|The World of Texting Apps|
A world I never really knew existed... But it looks like my idea of "peer to peer" social networking is happening -- but primarily on smart phones.
|The Messaging Apps Taking on Facebook, Phone Giants |
March 27, 2013 (Wall Street Journal)
....These messaging apps—with funny names like WhatsApp, WeChat and KakaoTalk—have become an indispensable form of communication for hundreds of millions of people world-wide.
They are also rankling technology giants from Silicon Valley to Seoul. That is because when users like Mr. Dijkland send messages using Line, his mobile carrier Vodafone Group PLC and iPhone maker Apple Inc. don't directly profit from the interaction....
Beware to FB and others who greedily want to monetize user's every page-load, geo-coordinate, contact, keystroke or gesture... many users appear to be skipping the rest and just giving the likes of FB "the gesture", (the one FB deserves).
At first glance, you'd think users are catching on to the commodity aspect that FB and others see of users. I'm not so sure it's that straightforward. I suspect it's that these apps become popular because their friends like them, and they go viral, building momentum until the next app comes along.
The funny thing is "the majors" are buying these guys up, (or trying to)... but I think it's like shoveling sand against the tide.
Look at what happened with Instagram. It got it's 15 minutes of internet fame, sold out, then quietly faded back into the web.
Add a few bells and whistles, and 10 million people (literally) will jump ship.

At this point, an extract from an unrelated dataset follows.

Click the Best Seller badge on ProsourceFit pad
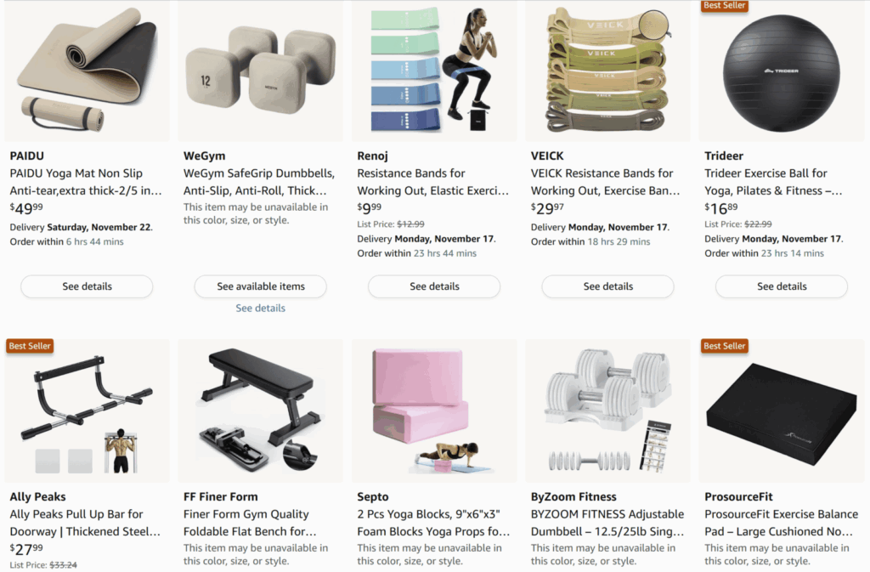(x=725, y=346)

China's Instagram and Other Tech Startups Look West
Instagram, the photo-sharing app bought by Facebook (FB) last year, offers special effects that can give pictures a weathered black-and-white cast or retro tints. In Beijing, Xu Chaojun’s PaPa app does that, too. But it also lets users add voice messages that can sound like robots or cats. PaPa notched 10 million downloads in five months from iPhone and Android users; the company released an English-language version, Wave, on iTunes on March 10.
(I am still amazed at the scale of numbers tossed around on the web --- 10,000,000 downloads in 5 months -- that's 150 days).
Oh, how tempting it is to say:
Wow. The younger generation has reinvented the one-on-one telephone call. Wonder what else they'll reinvent? ;)
|...the one-on-one telephone call. |
It's not the call what catchs the people, it's mainly the group chat.
It's the new "IRC at hand" and into closed groups of no more than 20 people with a clean interface and no ads, parents or bad people promoting p**n sites.
And, of course is cheap; almost free.
It's getting difficult to spot teenagers that are not messaging or between messaging even while walking down the street and almost everyone is fiddling while commuting. I see it as a sucker market, a bit like dummy-sucking.
|even while walking down the street |
Make that: even while walking down the street in the company of actual living breathing right-there-beside-you human beings.
:: detour to look something up ::
Dang, that was a long time ago. 1993. Vikram Seth, A Suitable Boy. "But Daddy! It's the TELEPHONE!"
Had to look that one up. Now I see the context -- a baby's "pacifier" -- good analogy. I've seen teens throw a fit, become all out of sorts, or actually cry if they break or lose their "electronic pacifier".
..a billion here, a billion there, and pretty soon it adds up to real money.